放射線治療の基礎と使用されている加速器について書いていきます。

 放射線治療は手術、化学療法と並んでがん治療の3大療法の1つとなっています。
 放射線治療の目的は、腫瘍に線量を集中的に照射し、周囲の正常組織への線量を極力低減させて、癌を根治する、あるいは症状を緩和することです。この目的を達成するために症例ごとに、照射する部位と大きさ、照射方法、処方線量とその分割線量、併用する化学療法等、適切で個別化された放射線治療計画を作成する必要があります。

 放射線治療は外部照射と内部照射に大別されます。
 外部照射ではリニアックが用いられます。リニアックでは電子線治療やX線治療が行われます。陽子線治療や重粒子線治療ではリニアックに加えてシンクロトロンと呼ばれる円形加速器が用いられます。
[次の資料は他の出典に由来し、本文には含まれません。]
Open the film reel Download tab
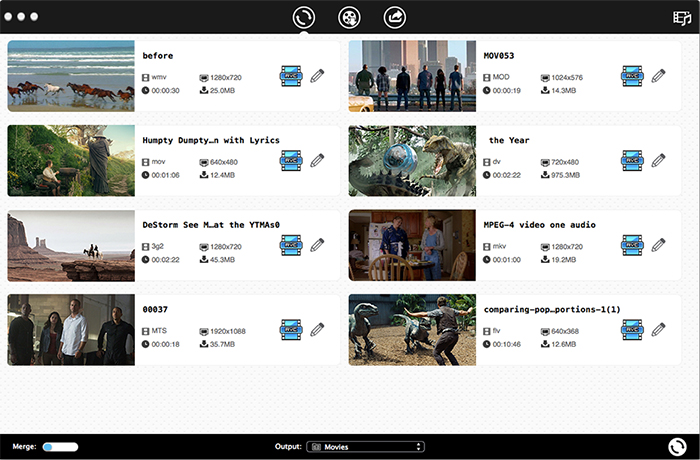700x460 pixels. (x=349, y=17)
全国的に行われているのはX線や電子線治療です。陽子線治療や重粒子線治療は莫大な費用や広い敷地が必要なため、日本で十数か所でしか行われていません。また体内深部の腫瘍に集中して治療できる反面、一部の疾患にしか保険適用されておらず高い治療費がかかります。
 内部照射では放射線同位元素が用いられ、組織内照射や腔内照射などが行われています。子宮頸がんや舌癌、甲状腺がんなどの治療に用いられます。

 放射線治療に用いられる加速器についてです。
 加速器とは電場により粒子を加速して、高エネルギーを得るためのものです。静電場で加速するコッククロフトウォルトン加速器やヴァンデグラーフ加速器、高周波電場で発生するベータトロン、サイクロトロン、シンクロトロン、線形加速器(Linac)などがあります。現在医療の現場で主に用いられているのはサイクロトロン、シンクロトロン、線形加速器(Linac)です。
 サイクロトロンはPET(Positron Emission Tomography)検査でのPET核種生成にもちいられます。
 線形加速器(Linac)は電子線治療やX線治療の際に用いられ、陽子線治療や重粒子線治療の際の前段加速器に用いられます。4~10MeV程度まで加速されます。
 シンクロトロンは陽子線治療や重粒子線治療の際に用いられ、粒子をより高エネルギーに加速します。巨大で高額な加速器です。

 線形加速器は加速部とヘッド部に分けられます。
 加速部ではまず電子銃と呼ばれるもので電子を加速管内に打ち込みます。そして、クライストロンやマグネトロンといったマイクロ波発信管によりマイクロ波を、導波管を通して加速管内に供給します。そのマイクロ波によって電子が加速されます。加速方式には進行波型と定在波型がありますが、定在波型が多く使われています。
 ヘッド部では偏光電磁石で電子が90°あるいは270°曲げられます。その後、X線治療の場合はターゲット、平たん化(フラットニング)フィルタを用いて強度を平たん化します。電子線治療では散乱箔(スキャッタリングフォイル)で平たん化します。その後モニタ線量計で測定されます。またマルチリーフコリメータで腫瘍の形に合わせて照射野が形成されます。

治療に携わっていると、加速器開発や製作している人々はすごいと日々感じています。

今後は各治療などについて詳細を書いていきたいと思います。